> **Work to do**
Format the lines from the one containing "Click the pencil icon for 深度研究" through the end of the records as a Markdown table with the columns Row and Line, numbering each row and leaving out blank lines.

> **Given records**
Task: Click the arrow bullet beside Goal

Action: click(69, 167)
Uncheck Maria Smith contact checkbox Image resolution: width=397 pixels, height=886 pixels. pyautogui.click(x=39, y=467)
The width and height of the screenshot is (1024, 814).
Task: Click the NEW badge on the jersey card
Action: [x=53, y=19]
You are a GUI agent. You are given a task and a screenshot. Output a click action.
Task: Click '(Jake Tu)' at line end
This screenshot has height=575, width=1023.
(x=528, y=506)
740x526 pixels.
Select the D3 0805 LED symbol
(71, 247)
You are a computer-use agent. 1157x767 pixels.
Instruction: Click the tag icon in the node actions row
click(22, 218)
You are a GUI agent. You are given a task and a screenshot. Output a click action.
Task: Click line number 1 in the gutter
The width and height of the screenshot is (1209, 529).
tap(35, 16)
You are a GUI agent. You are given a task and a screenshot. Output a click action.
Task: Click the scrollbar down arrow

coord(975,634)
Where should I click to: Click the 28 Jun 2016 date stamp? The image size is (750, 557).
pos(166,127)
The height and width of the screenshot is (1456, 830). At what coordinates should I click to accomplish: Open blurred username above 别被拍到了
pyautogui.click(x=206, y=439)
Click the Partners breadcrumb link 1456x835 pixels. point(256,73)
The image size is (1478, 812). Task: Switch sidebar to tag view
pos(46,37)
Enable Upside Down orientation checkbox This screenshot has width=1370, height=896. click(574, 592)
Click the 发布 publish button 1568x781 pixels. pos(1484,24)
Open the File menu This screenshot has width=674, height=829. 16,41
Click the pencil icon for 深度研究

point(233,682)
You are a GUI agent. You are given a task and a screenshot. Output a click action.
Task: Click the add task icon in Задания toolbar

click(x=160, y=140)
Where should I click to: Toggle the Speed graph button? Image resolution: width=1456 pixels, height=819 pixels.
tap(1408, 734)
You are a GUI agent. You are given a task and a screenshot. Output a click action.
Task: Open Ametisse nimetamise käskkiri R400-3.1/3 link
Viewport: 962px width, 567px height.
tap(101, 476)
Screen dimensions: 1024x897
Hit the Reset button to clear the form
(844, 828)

> **Completed task**
| Row | Line |
|---|---|
| 1 | Click the pencil icon for 深度研究 |
| 2 | point(233,682) |
| 3 | You are a GUI agent. You are given a task and a screenshot. Output a click action. |
| 4 | Task: Click the add task icon in Задания toolbar |
| 5 | click(x=160, y=140) |
| 6 | Where should I click to: Toggle the Speed graph button? Image resolution: width=1456 pixels, height=819 pixels. |
| 7 | tap(1408, 734) |
| 8 | You are a GUI agent. You are given a task and a screenshot. Output a click action. |
| 9 | Task: Open Ametisse nimetamise käskkiri R400-3.1/3 link |
| 10 | Viewport: 962px width, 567px height. |
| 11 | tap(101, 476) |
| 12 | Screen dimensions: 1024x897 |
| 13 | Hit the Reset button to clear the form |
| 14 | (844, 828) |